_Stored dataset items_
==============================
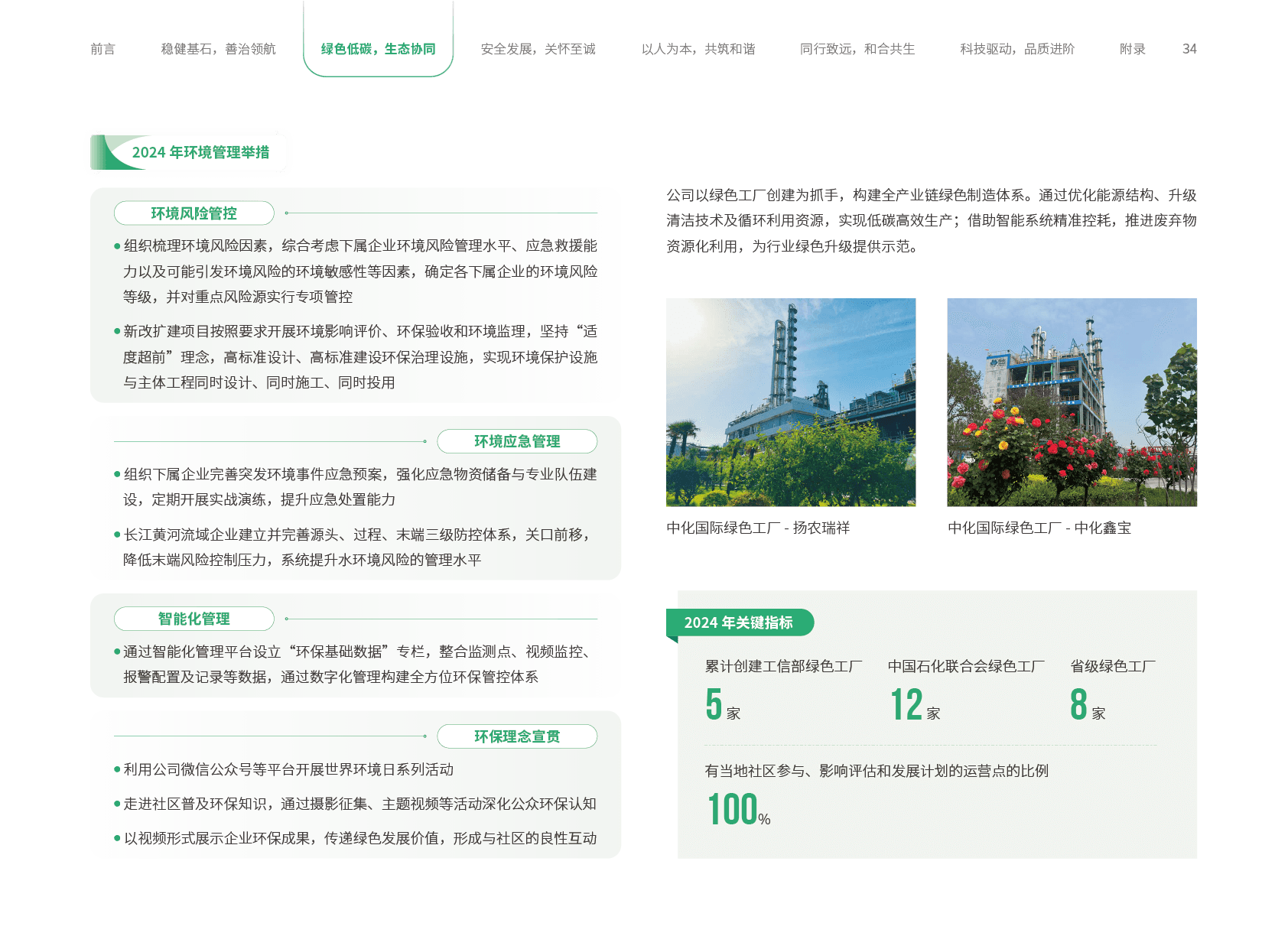The width and height of the screenshot is (1288, 949).
Task: Open the 扬农瑞祥 green factory photo
Action: [x=791, y=402]
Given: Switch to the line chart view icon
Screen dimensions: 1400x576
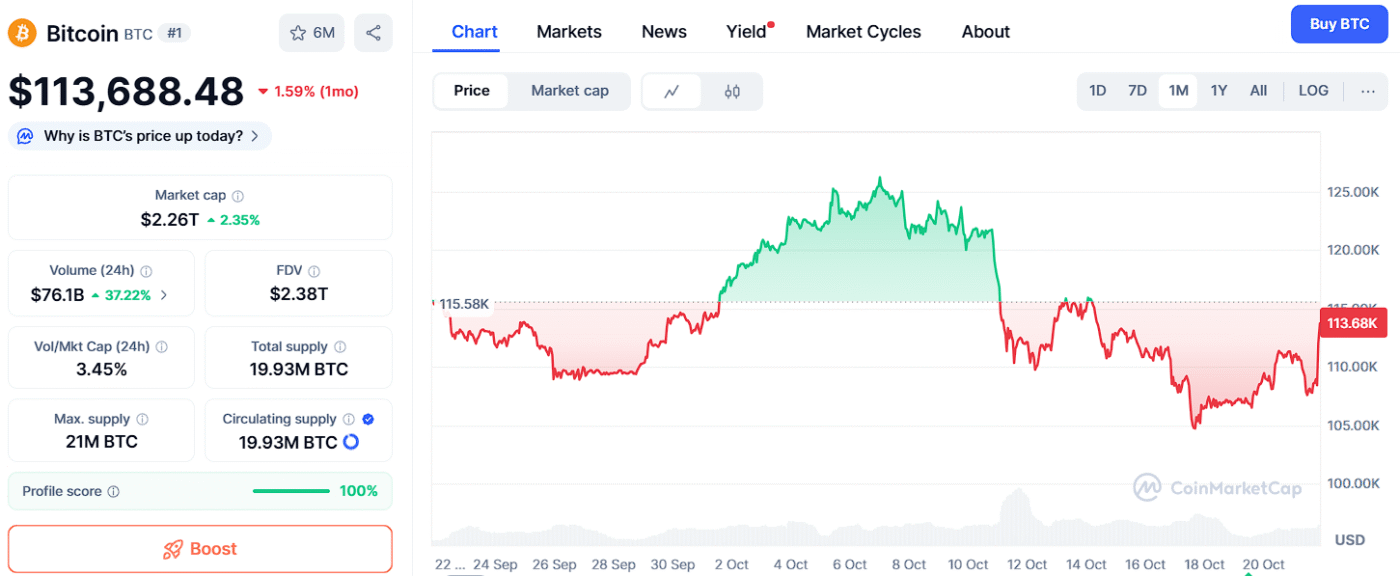Looking at the screenshot, I should click(x=672, y=91).
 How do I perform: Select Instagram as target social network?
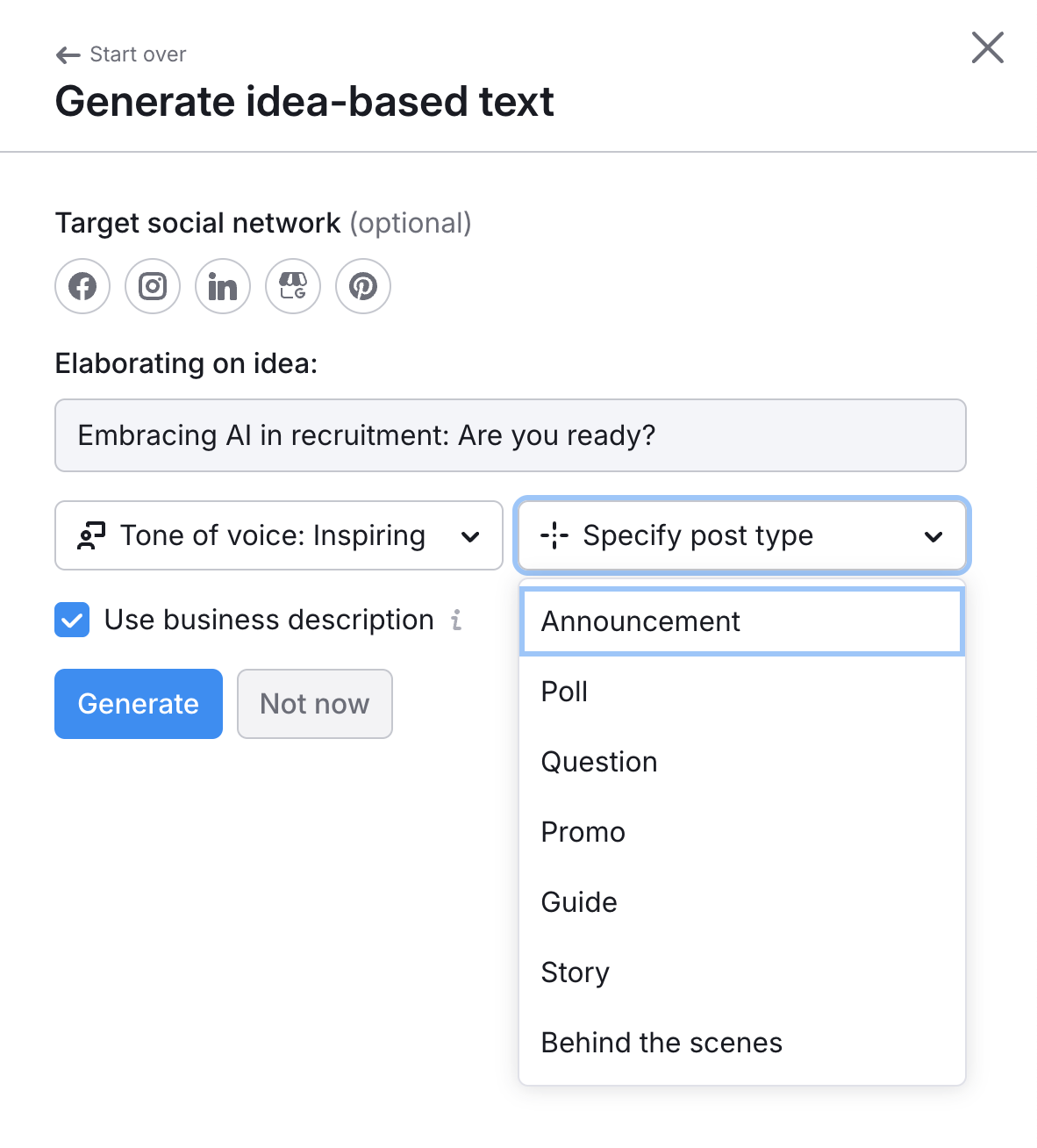pyautogui.click(x=152, y=286)
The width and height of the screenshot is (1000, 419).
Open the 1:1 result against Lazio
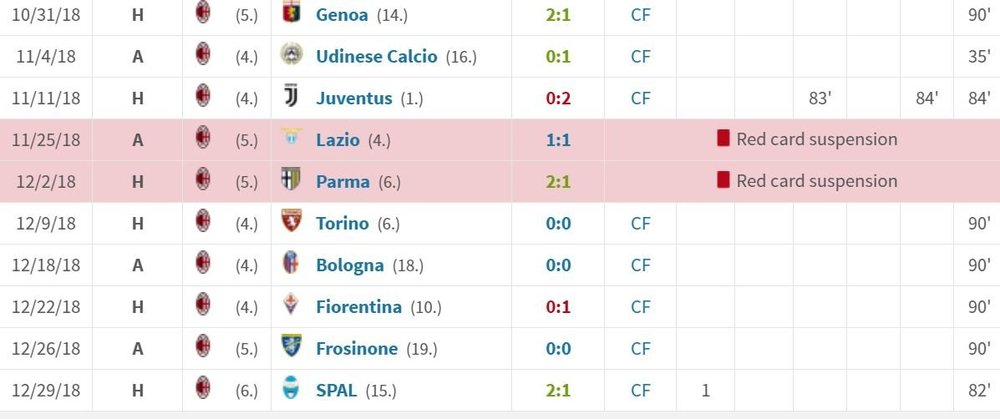[x=558, y=140]
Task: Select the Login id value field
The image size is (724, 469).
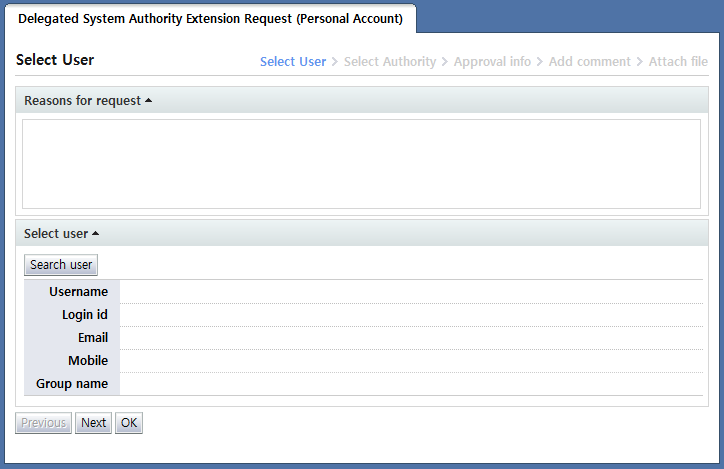Action: 410,315
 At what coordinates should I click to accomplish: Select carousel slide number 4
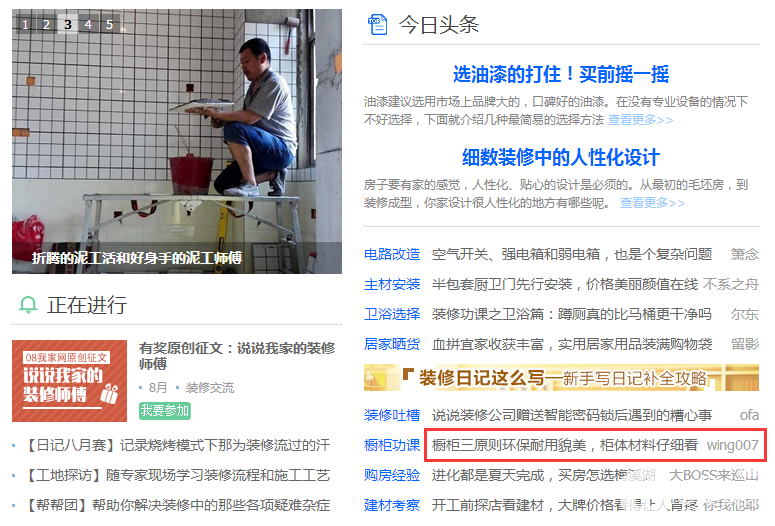(88, 24)
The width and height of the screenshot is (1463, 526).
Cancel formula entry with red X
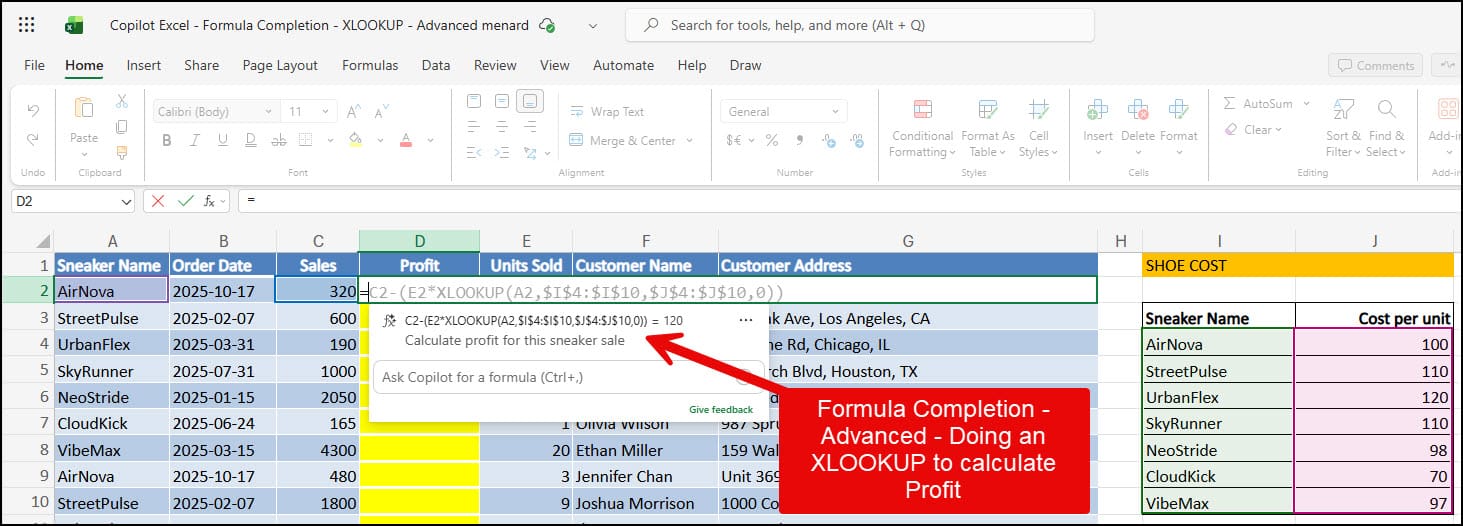pos(158,201)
==============================
_WHAT YOU WILL DO_
With the pictures omitted, restate word for word the lines above from the line that has "Given: Switch to the line chart view icon" up to and including the line that has "The width and height of the screenshot is (1000, 419).", and no other lines.

_EXERCISE ANSWER_
Given: Switch to the line chart view icon
Screen dimensions: 1400x576
Looking at the screenshot, I should click(x=672, y=91).
 How do I perform: Select Instagram as target social network?
pyautogui.click(x=152, y=286)
The width and height of the screenshot is (1000, 419).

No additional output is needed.